ARTICLE:
####################

Not unit-testable (acceptance gate): the live cross-node ServiceLevel on the **2-node rig** — proven by
`/run` (user-driven). A DB-unreachable primary must be observed dropping below the secondary, and the
secondary taking over as the higher-ServiceLevel endpoint. See `project_redundancy_state_delivery`.
## Verification
- `dotnet build` clean (production projects are `TreatWarningsAsErrors`); full `dotnet test` green.
- High-risk review chain (serial spec → code → final integration).
- **Live `/run` on the 2-node / docker-dev rig** (user-driven; agent does not sign in): confirm
steady-state 250/240, then kill a node's DB reachability and confirm its ServiceLevel drops to 100 and the
peer is preferred. Update `docs/Redundancy.md` to mark the calculator path **wired** (remove the "not yet
wired into the live driver publish path" caveats) and document the freshness/peer-probe sourcing.
## Alternatives considered
- **Central compute in `RedundancyStateActor`** — rejected: the admin singleton can't see each node's local
DB health without a new cluster-wide health-broadcast contract; heavier, bigger blast radius, no benefit.
- **Local self-probe** (TCP to own `localhost:4840` / SDK server-state) instead of the peer-probe — simpler
(no membership-tracking supervisor) and a defensible "is my OPC UA serving" signal, but leaves
`PeerOpcUaProbeActor` dead and misses the cross-node vantage. Rejected to honor the locked design and close
the audit's dead-code gap; recorded here so the trade-off is explicit if the supervisor proves heavier than
valued (then it becomes a follow-up swap, not a redesign).

####################

DATA:

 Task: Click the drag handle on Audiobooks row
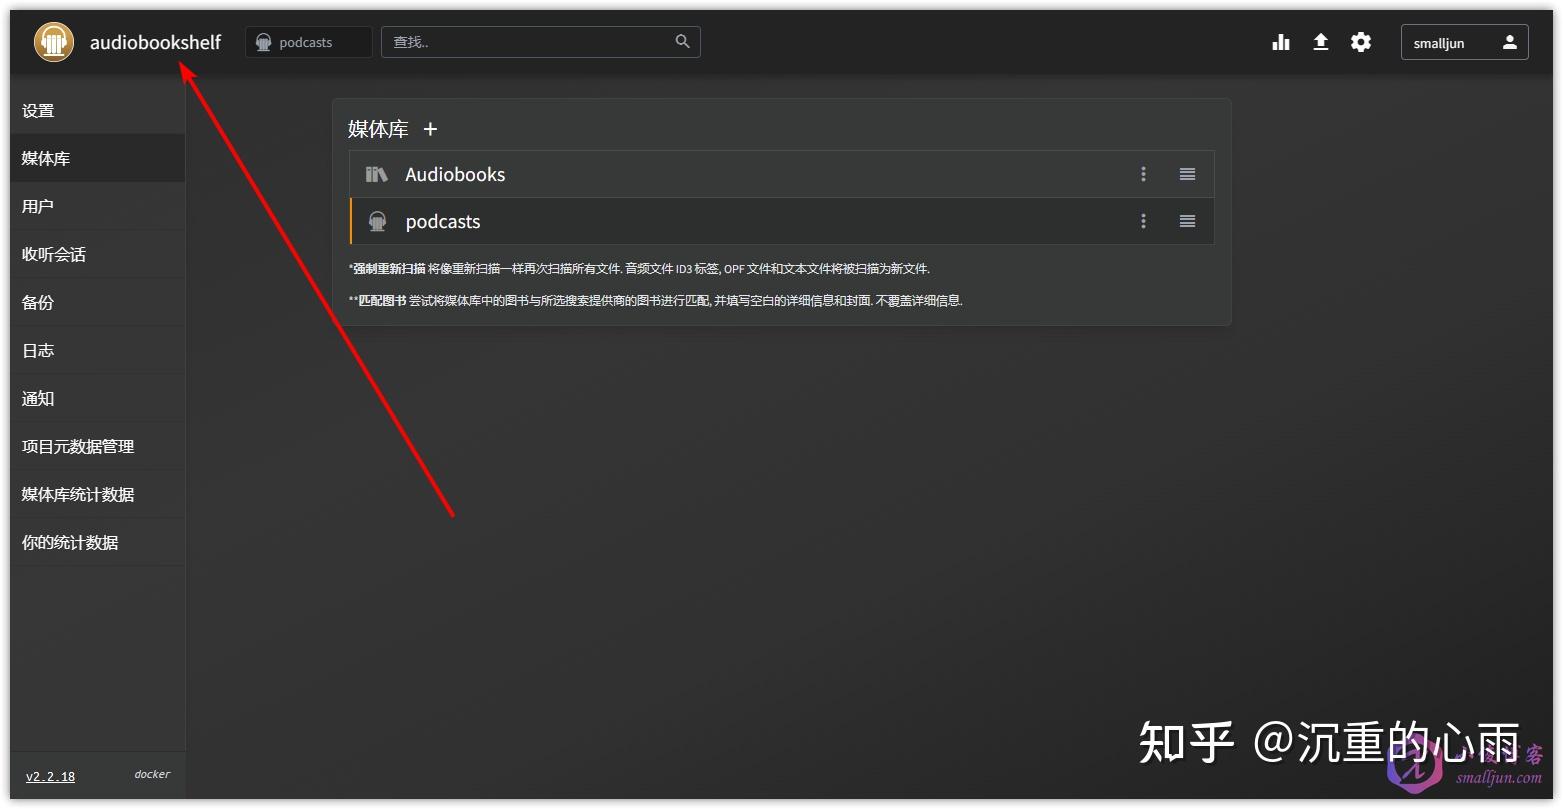tap(1187, 173)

####################

WORK INSTRUCTIONS:
**A)** Do the following statements agree with the redundancy design note? For each, answer yes or no and quote the deciding words of the note.
(i) The live run should confirm a steady-state ServiceLevel of 250/240.
(ii) The central compute in `RedundancyStateActor` was chosen as the design.
(iii) The agent signs in to perform the live `/run`.
**B)** Carry on the redundancy design note past its final sentence, following the section layout and tone it already uses.

FINAL RESULTS:
**A)**
(i) Yes: "confirm steady-state 250/240"
(ii) No: "rejected: the admin singleton can't see each node's local DB health"
(iii) No: "agent does not sign in"

**B)**
- **Reshape the calculator to role-baseline-demoted-by-health** (keep the wide 240-vs-100 gap; health only
lowers) — rejected: the calculator's 250/240/200/100/0 tiers are already approved, documented, and tested;
reshaping re-opens a settled decision. The +10 leader bonus already preserves client preference for the
primary.
## Hard constraints (carried from the roadmap)
NO Configuration entity / EF migration. Stage by path — never `git add .`; never stage `sql_login.txt`,
`src/Server/.../Host/pki/`, `pending.md`, `current.md`, `docker-dev/docker-compose.yml`, `stillpending.md`.
Never echo or commit secrets. No force-push, no `--no-verify`. Razor/runtime cross-node behavior proven only
by live `/run`, never bUnit.